El telón se abre en San Quintín
La presidenta Claudia Sheinbaum subió al escenario este martes con un anuncio que suena a guión de redención. Tras presentar el Centro de Justicia Laboral para los jornaleros, dio el siguiente paso: una batería de inspecciones. No es solo un discurso. Es la puesta en marcha de una maquinaria que promete revisar cada rincón donde se esconda la explotación.
Desde Palacio Nacional, explicó el plan. Su gobierno, el de Baja California y la Secretaría del Trabajo están alineando relojes para actuar. La meta es clara: terminar con las jornadas que desgastan el cuerpo y el alma.
“Y garantizar, más allá de la sanción que en todo caso debe existir, lo que necesitamos es la garantía de que en efecto no son estas jornadas extenuantes y se pague adecuadamente”, dijo al hablar del destajo.

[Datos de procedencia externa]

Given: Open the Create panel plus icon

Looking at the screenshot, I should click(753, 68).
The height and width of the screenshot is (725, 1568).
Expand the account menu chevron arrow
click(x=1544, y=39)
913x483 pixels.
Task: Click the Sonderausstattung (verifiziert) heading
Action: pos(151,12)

Sheinbaum no solo habla de multas. Habla de erradicar un sistema. “Tenemos que garantizar que esa manera de explotación no siga subsistiendo”, afirmó con una contundencia que resuena en los campos. El nuevo centro de justicia será el bastión, pero las inspecciones son la avanzada.
Un cambio con sello de exportación
Aquí viene el movimiento maestro. La mandataria deslizó una jugada que podría cambiar las reglas del juego más allá de nuestras fronteras. Mencionó una modificación a la ley de comercio exterior para incluir lo “laboral” y lo “ambiental”. De ahí nacería un “certificado laboral de exportación”.
¿Qué significa? Que los productos mexicanos que salgan al mundo podrían llevar una etiqueta invisible: “Hecho sin abuso”. Es un golpe directo a la imagen internacional de quienes mantienen prácticas abusivas. Aseguró que ya hay pláticas con los empresarios. El mensaje es claro: o se suben al tren del trabajo digno, o se quedan fuera.
El teatro político tiene un nuevo acto en Baja California. Las luces están puestas sobre San Quintín. Ahora toca ver si lo anunciado desde el podio se convierte en realidad entre los surcos.